REQUIRED WORK: For the material below, output exactly the span from the line with "Screen dimensions: 625x630" to the line with "The width and height of the screenshot is (995, 542).", including both, and nothing besides.

EXTRACTED MATERIAL:
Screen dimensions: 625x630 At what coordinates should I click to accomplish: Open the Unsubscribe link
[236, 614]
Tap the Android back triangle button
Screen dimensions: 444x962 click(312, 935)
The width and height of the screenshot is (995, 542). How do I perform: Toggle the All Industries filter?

...

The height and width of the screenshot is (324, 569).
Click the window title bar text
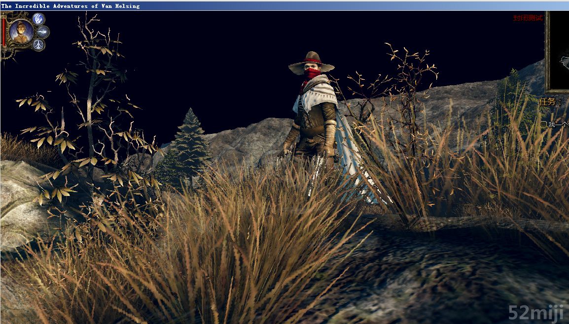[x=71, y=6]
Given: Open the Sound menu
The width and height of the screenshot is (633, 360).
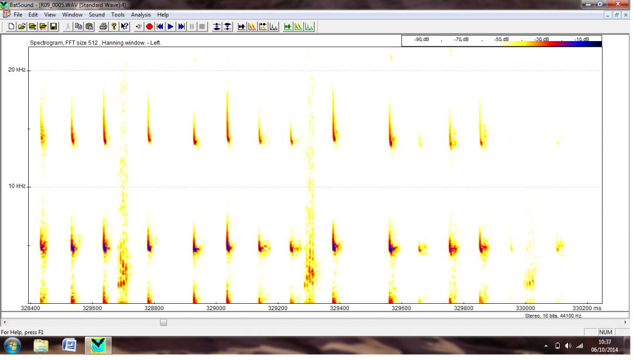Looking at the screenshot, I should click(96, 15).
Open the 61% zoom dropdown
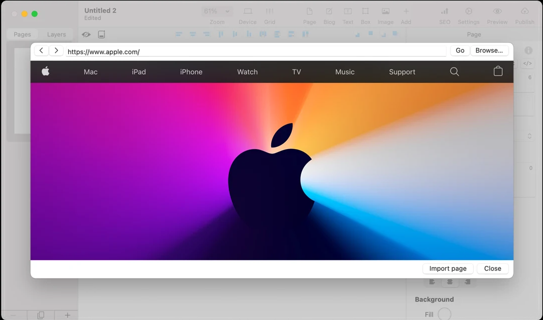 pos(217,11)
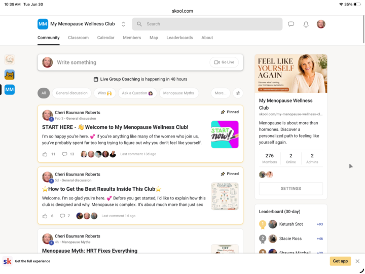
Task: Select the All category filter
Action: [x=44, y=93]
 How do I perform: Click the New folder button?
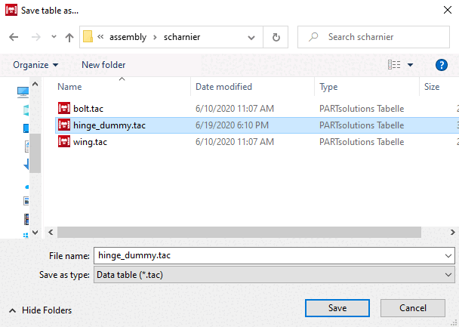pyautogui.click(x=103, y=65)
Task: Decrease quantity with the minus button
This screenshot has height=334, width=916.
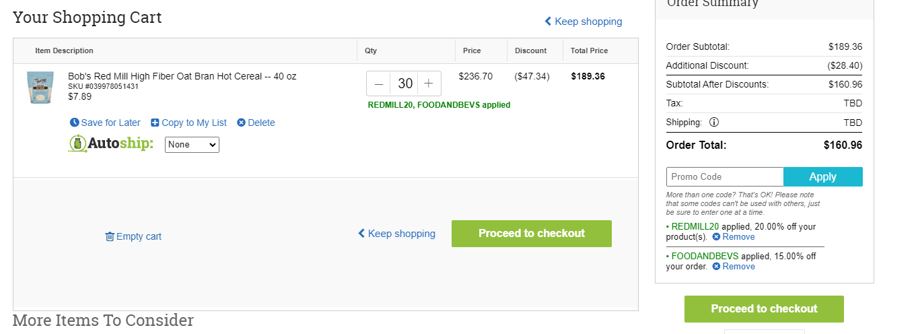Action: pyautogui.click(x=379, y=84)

--

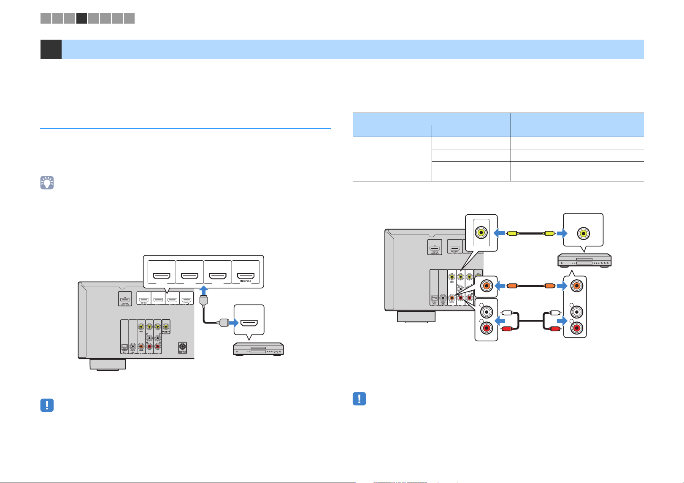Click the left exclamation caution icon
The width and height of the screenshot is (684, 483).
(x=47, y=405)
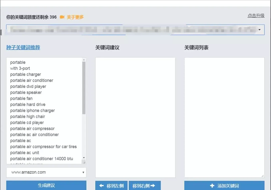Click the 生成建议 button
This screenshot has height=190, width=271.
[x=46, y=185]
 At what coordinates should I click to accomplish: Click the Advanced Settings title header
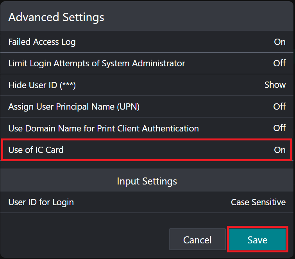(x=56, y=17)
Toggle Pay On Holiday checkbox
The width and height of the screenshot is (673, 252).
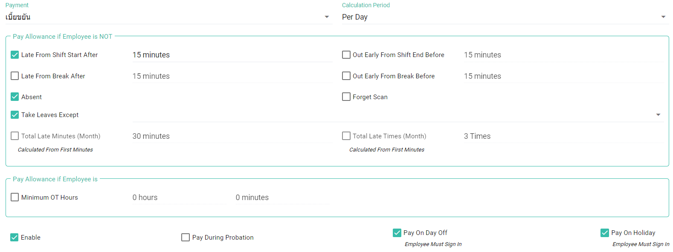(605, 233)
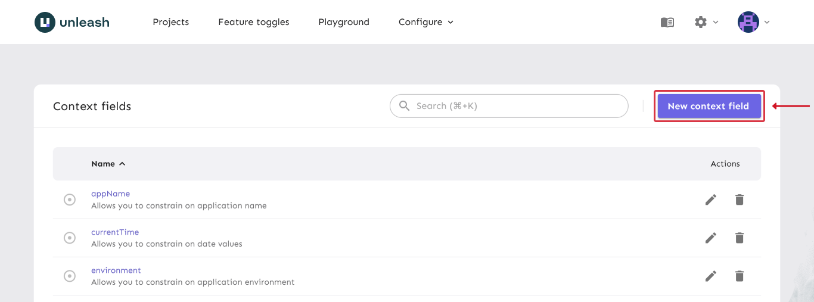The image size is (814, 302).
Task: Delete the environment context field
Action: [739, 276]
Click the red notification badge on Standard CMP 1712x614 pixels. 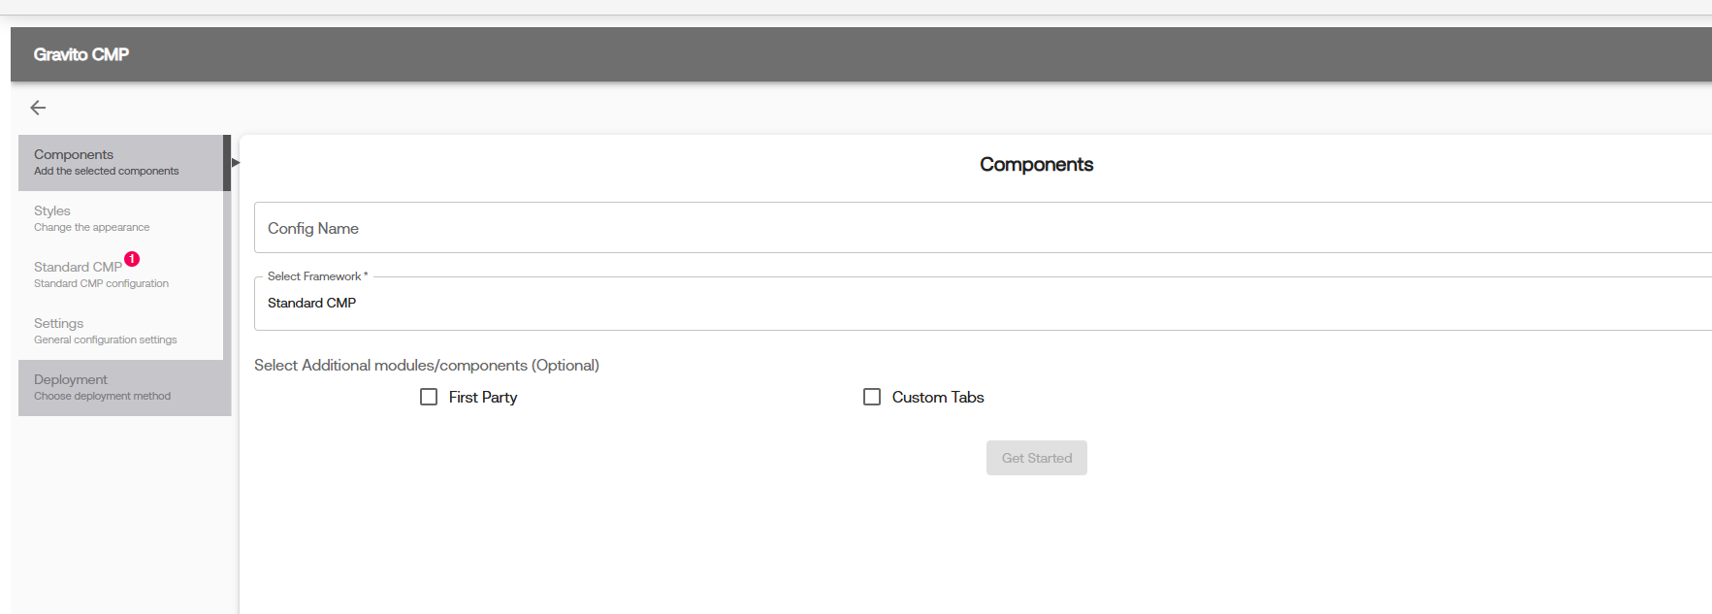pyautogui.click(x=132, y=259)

WRITTEN REPLY:
Screen dimensions: 625x630 At what coordinates should I click to accomplish: Open the Unsubscribe link
[236, 614]
Tap the Android back triangle button
Screen dimensions: 444x962 click(312, 935)
The width and height of the screenshot is (995, 542). How do I perform: Toggle the All Industries filter?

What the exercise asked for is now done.